DIRECTIONS FOR THIS TASK: From the rows below, keep only the lines that contain the string "label". Case counts.

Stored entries

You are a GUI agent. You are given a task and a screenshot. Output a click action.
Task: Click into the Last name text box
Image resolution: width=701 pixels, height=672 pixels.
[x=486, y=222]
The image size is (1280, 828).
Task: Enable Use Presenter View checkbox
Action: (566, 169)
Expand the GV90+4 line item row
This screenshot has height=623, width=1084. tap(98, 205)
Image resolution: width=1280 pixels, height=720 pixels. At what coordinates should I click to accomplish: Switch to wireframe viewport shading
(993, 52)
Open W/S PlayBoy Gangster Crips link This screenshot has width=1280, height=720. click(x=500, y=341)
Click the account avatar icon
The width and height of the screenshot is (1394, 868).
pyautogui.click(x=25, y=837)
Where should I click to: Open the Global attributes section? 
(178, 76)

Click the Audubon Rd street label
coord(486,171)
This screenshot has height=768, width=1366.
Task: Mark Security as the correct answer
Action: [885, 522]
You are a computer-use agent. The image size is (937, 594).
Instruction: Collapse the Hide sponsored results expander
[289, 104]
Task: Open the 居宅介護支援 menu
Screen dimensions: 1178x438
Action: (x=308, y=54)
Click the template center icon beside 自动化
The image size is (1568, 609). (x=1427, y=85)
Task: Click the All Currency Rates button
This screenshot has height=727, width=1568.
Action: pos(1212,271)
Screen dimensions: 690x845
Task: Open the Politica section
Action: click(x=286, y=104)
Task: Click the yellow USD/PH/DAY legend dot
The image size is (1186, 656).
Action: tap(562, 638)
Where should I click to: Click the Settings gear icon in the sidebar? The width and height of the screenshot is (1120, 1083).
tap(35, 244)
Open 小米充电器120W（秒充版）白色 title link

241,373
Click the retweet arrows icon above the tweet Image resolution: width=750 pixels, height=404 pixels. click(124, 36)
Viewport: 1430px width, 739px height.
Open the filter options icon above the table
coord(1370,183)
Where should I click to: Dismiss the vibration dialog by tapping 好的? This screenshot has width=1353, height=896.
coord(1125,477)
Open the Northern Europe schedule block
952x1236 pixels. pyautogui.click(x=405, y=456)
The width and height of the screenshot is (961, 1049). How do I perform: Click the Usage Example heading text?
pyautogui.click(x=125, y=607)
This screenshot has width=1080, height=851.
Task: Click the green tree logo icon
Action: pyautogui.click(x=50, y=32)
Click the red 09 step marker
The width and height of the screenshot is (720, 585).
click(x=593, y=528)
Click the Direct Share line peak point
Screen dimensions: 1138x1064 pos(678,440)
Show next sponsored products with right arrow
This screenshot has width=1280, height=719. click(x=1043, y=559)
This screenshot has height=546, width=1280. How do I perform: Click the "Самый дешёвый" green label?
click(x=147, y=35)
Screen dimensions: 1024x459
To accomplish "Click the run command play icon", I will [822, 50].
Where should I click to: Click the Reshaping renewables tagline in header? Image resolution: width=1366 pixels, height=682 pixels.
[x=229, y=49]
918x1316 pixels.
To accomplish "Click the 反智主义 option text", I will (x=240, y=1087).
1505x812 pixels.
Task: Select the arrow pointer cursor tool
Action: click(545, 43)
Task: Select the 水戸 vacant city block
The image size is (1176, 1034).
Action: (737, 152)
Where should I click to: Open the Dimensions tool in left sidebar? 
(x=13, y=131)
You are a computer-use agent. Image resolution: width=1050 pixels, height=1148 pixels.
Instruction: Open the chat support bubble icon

TASK OUTPUT:
Click the Audubon Rd street label
This screenshot has height=546, width=1280. How do I perform: Click the "Самый дешёвый" green label?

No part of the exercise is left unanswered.